What you should do: Below are the records; give again exactly the line with "[See Footnote 7] (139, 550)", the line with "For every named target in this 336×2576", and each line that lies between them, and nothing besides.

Collected data
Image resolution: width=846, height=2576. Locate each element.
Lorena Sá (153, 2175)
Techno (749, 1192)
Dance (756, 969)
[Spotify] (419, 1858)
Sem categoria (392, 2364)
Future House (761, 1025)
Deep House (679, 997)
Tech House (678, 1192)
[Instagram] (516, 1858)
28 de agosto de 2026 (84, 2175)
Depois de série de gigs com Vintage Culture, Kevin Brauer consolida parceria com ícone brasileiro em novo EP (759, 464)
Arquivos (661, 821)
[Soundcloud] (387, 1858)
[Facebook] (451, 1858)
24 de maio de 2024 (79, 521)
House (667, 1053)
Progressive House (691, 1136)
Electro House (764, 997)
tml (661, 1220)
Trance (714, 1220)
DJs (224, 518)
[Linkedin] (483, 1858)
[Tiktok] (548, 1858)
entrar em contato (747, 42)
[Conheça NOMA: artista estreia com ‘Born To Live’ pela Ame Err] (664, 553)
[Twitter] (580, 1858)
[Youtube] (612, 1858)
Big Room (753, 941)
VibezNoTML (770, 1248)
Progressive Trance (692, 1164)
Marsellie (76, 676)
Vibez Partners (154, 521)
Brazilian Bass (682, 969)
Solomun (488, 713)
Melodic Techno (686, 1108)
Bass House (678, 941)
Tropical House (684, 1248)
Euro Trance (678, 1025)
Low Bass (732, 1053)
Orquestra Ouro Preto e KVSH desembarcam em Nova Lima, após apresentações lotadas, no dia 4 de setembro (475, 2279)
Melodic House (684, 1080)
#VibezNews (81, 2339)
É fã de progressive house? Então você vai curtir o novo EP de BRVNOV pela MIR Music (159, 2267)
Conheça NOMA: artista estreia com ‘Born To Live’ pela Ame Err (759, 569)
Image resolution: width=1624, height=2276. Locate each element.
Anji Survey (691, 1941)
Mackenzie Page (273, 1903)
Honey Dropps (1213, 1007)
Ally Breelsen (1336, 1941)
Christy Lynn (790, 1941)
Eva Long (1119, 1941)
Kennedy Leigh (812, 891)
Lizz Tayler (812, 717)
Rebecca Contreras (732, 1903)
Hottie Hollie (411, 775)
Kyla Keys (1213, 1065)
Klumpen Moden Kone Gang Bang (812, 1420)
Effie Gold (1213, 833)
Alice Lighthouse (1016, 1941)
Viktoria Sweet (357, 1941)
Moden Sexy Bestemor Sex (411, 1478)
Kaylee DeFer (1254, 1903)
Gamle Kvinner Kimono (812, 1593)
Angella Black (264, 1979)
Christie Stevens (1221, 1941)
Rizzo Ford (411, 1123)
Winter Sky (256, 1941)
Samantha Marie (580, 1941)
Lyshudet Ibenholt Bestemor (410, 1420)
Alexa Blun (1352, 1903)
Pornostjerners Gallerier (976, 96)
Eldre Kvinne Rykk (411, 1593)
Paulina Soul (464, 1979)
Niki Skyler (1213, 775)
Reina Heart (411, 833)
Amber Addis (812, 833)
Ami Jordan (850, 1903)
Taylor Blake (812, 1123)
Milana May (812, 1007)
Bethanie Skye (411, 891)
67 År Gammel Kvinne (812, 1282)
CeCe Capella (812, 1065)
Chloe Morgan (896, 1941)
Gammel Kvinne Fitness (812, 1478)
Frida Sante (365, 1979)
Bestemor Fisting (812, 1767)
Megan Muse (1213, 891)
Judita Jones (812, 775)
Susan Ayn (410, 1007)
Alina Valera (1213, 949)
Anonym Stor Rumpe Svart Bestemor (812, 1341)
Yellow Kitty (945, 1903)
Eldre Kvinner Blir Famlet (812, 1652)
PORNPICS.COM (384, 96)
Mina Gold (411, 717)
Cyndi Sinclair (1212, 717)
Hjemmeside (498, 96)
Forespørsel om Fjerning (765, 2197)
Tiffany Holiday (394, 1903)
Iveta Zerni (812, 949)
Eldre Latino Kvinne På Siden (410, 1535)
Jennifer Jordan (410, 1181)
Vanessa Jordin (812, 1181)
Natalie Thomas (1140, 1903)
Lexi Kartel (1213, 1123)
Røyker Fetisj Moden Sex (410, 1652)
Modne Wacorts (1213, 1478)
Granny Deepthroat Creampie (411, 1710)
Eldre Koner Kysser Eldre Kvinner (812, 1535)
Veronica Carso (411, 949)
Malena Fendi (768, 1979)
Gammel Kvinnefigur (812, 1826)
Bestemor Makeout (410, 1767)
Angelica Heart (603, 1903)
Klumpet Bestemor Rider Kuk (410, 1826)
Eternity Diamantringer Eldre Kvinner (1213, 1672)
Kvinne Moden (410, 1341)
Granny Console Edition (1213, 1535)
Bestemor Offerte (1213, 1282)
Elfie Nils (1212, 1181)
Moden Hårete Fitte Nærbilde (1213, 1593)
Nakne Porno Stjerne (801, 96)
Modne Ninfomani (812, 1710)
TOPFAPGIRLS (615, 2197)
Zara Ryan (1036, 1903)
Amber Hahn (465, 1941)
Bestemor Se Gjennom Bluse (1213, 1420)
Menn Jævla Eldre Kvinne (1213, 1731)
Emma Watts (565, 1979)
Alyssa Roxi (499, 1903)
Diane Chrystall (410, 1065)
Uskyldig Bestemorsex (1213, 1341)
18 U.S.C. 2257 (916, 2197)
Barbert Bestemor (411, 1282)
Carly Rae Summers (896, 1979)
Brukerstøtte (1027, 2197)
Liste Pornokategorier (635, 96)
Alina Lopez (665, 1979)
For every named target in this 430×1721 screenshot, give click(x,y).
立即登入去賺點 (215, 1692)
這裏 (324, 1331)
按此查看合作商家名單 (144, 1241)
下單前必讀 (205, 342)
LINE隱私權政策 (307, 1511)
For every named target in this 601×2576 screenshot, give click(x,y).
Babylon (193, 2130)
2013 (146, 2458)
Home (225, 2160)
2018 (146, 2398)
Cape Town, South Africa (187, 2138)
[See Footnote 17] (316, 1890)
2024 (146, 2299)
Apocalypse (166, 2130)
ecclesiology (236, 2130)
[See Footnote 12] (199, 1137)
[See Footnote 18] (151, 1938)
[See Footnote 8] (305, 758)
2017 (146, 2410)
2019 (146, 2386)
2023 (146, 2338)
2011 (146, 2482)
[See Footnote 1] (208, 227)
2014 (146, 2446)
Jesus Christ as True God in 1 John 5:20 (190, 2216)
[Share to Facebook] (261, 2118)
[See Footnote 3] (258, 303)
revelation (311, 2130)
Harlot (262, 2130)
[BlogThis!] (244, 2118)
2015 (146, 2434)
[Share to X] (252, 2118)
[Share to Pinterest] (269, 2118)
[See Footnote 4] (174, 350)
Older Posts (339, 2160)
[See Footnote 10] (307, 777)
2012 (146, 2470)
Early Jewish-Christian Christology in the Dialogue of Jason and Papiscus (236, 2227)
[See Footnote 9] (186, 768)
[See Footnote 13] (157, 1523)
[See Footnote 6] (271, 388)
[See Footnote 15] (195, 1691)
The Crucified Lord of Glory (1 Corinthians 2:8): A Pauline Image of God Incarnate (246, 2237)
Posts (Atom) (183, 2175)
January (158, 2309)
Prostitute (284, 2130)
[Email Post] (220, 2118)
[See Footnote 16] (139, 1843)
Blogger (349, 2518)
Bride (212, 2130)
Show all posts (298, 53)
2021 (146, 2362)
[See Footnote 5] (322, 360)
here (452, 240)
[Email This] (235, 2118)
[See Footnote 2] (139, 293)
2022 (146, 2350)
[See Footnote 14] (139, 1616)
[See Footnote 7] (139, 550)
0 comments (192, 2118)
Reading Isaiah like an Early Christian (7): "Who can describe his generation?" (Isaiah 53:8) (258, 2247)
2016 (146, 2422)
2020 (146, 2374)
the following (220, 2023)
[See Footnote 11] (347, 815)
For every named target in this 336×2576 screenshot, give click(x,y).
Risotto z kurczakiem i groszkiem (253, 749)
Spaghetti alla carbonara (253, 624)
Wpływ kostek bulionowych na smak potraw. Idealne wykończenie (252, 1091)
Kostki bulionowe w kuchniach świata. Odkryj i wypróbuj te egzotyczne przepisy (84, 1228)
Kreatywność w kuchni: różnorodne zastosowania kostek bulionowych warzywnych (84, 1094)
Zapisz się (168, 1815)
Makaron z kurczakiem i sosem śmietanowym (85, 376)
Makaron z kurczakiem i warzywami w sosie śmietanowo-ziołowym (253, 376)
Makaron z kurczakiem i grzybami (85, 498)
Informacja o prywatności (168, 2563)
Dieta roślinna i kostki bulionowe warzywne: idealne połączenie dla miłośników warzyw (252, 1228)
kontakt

Result for this task:
[See Footnote 7] (139, 550)
0 comments (192, 2118)
Reading Isaiah like an Early Christian (7): "Who can describe his generation?" (Isaiah 53:8) (258, 2247)
2016 (146, 2422)
2020 (146, 2374)
the following (220, 2023)
[See Footnote 11] (347, 815)
For every named target in this 336×2576 screenshot, give click(x,y).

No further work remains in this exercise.